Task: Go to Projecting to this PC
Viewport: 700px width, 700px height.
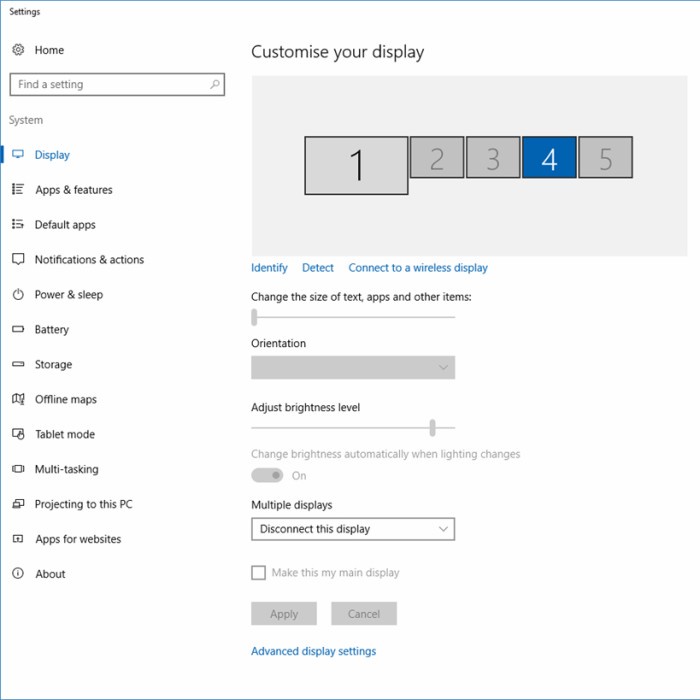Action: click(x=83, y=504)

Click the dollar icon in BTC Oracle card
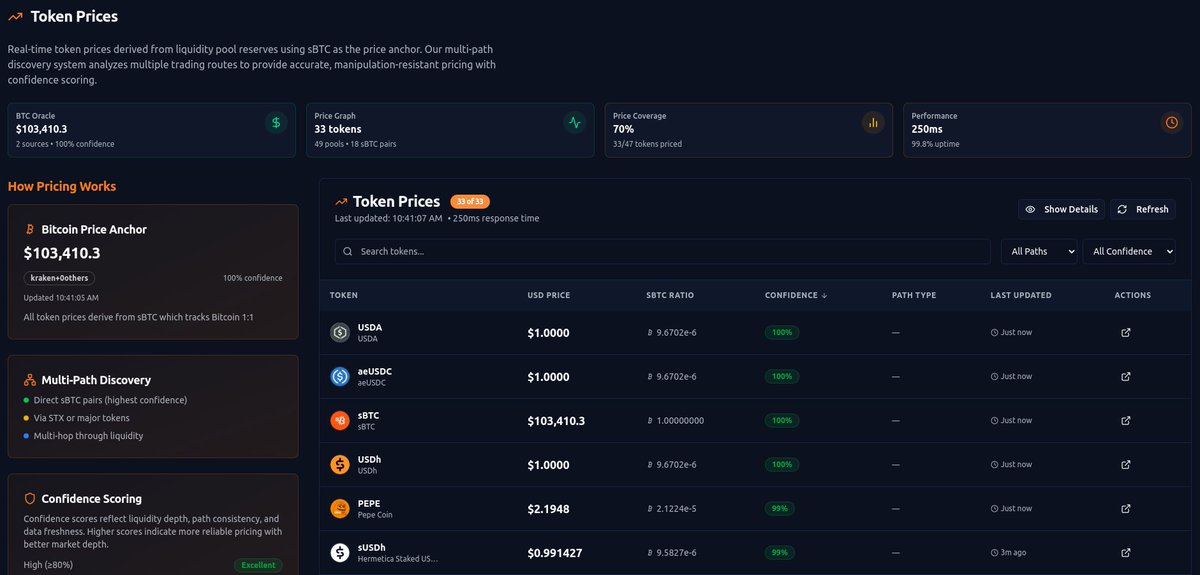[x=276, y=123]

====

WORK INSTRUCTION:
Leaving all pictures aside, quote each record exactly.

RESULT:
Task: Go to Projecting to this PC
Viewport: 700px width, 700px height.
Action: click(x=83, y=504)

Click the dollar icon in BTC Oracle card
[x=276, y=123]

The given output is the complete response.